Many of these investors are also backers of other cellular agriculture companies such as Impossible Foods, Beyond Meat and New Wave Foods, which are all employing genetic engineering to develop plant-based meat alternatives. It was in the alternative meat industry that Modern Meadow began its journey, but soon switched its focus to alternative leather as opposed to meatless meat. The two are complementary, as Williamson points out. As more people switch to a meat-free diet, the leather industry, which predominantly uses hides from cattle killed for meat, will diminish. A good thing for the planet, as well as animal welfare. Could lab-grown leather one day rival demand for animal skins? Williamson says it is hard to know how big the market will be as the field is so new, but it's "a huge opportunity."
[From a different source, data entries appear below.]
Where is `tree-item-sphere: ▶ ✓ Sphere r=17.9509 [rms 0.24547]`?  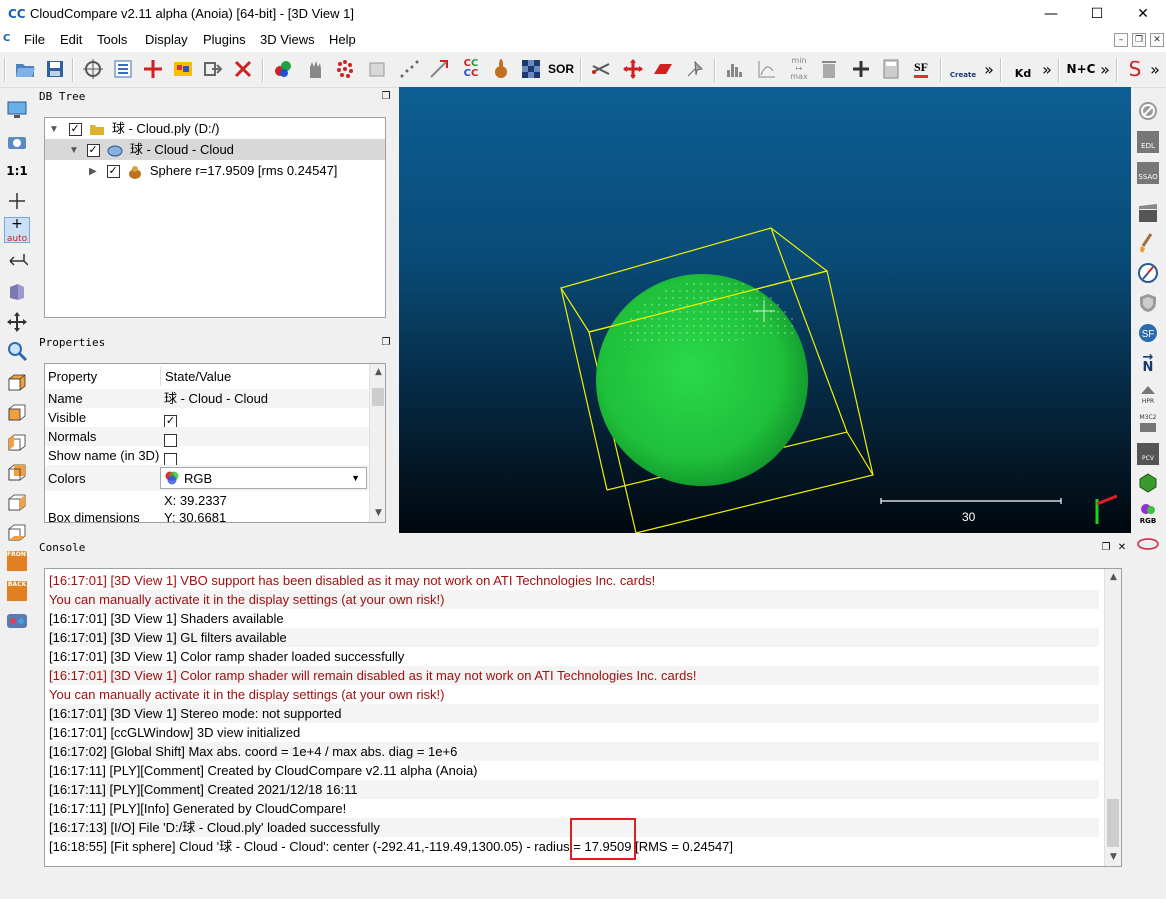
tree-item-sphere: ▶ ✓ Sphere r=17.9509 [rms 0.24547] is located at coordinates (237, 170).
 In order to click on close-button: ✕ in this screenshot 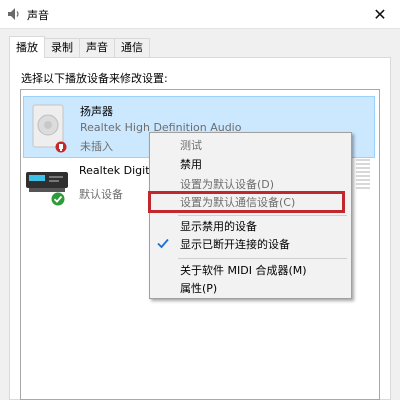, I will do `click(380, 14)`.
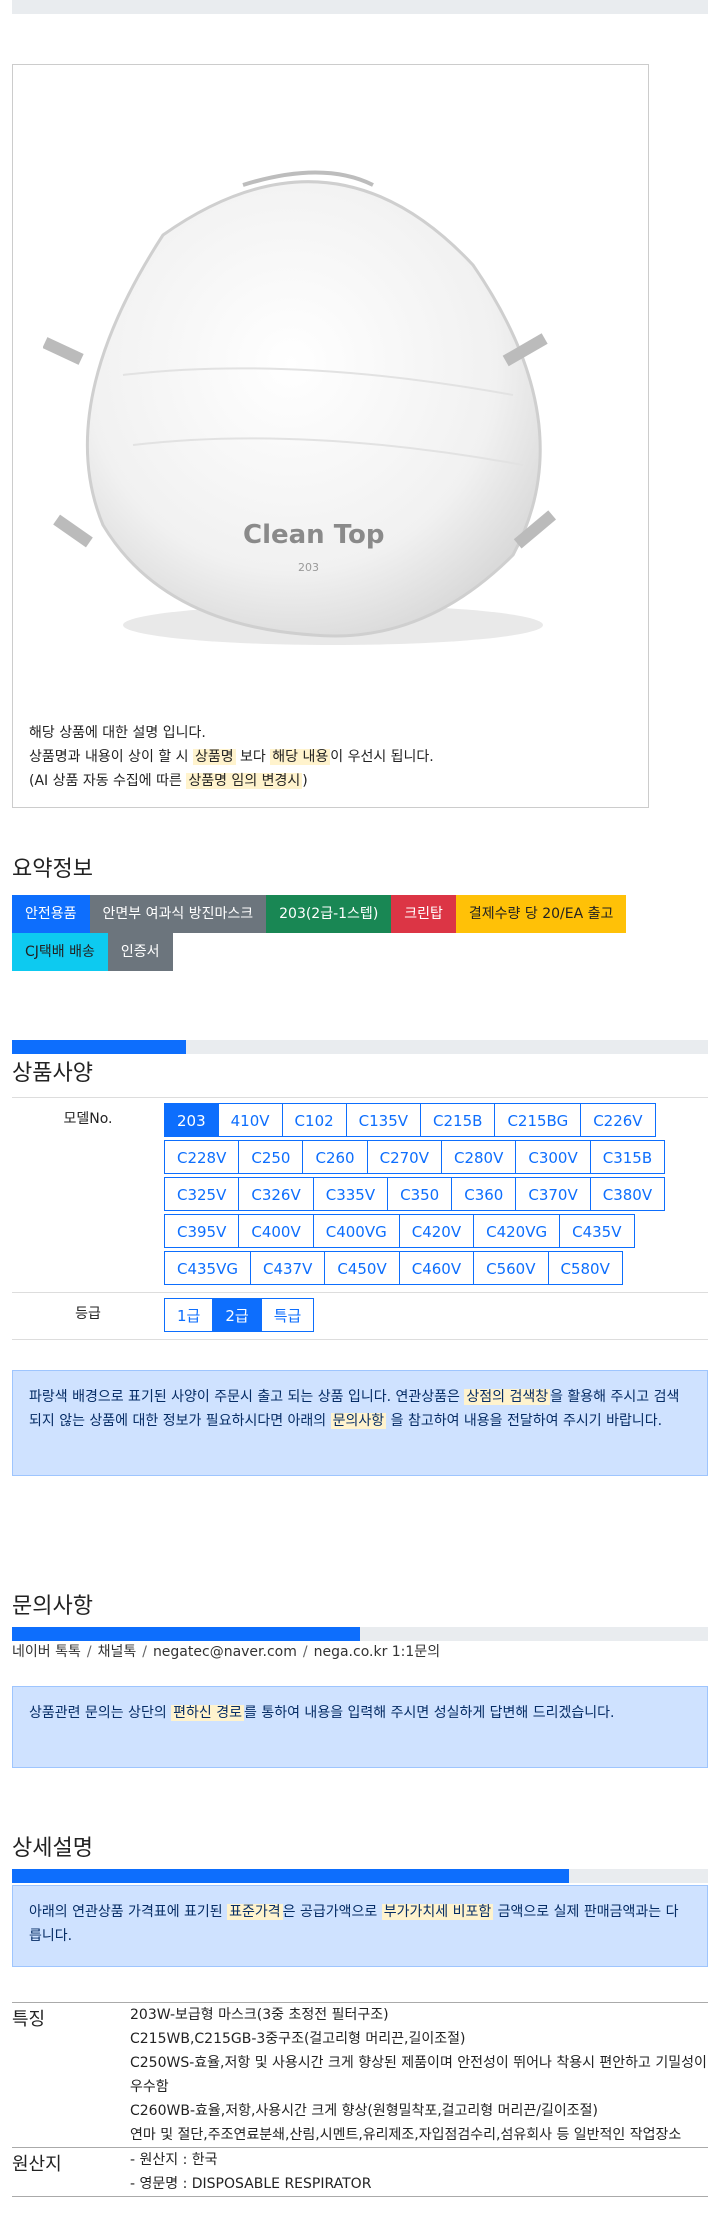 The height and width of the screenshot is (2221, 720). Describe the element at coordinates (484, 1194) in the screenshot. I see `model-option: C360` at that location.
What about recreating other materials, like fur, for example? Modern Meadow admits that would be amazing, but they say it is not yet possible. "Fur, like hair, is made of a different protein, keratin, and its assembly is much more complex than collagen. Just think about human hair versus tiger fur for instance," says a spokesperson. Nevertheless, they have a mammoth task in hand with leather alone, as the movement gains pace.
For the last three years Modern Meadow's CCO Suzanne Lee has organized an annual US-based conference called Biofabricate, gathering leaders in biofabrication from designers to scientists, artists to engineers, global brands and startups, investors and policy makers, trend-forecasters and media and many more. Last year around 300 attended the event at New Lab at the Navy Yard in Brooklyn. "Judging by the industry and media interest, it should be bigger this year," reckons a spokesperson.
“In the fullness of time we’re expecting to be extremely successful,” says Williamson. “Although we are not going to replace the traditional leather and petro-derived synthetic materials, we’re looking to emerge alongside that. Our goal is to direct current market needs.”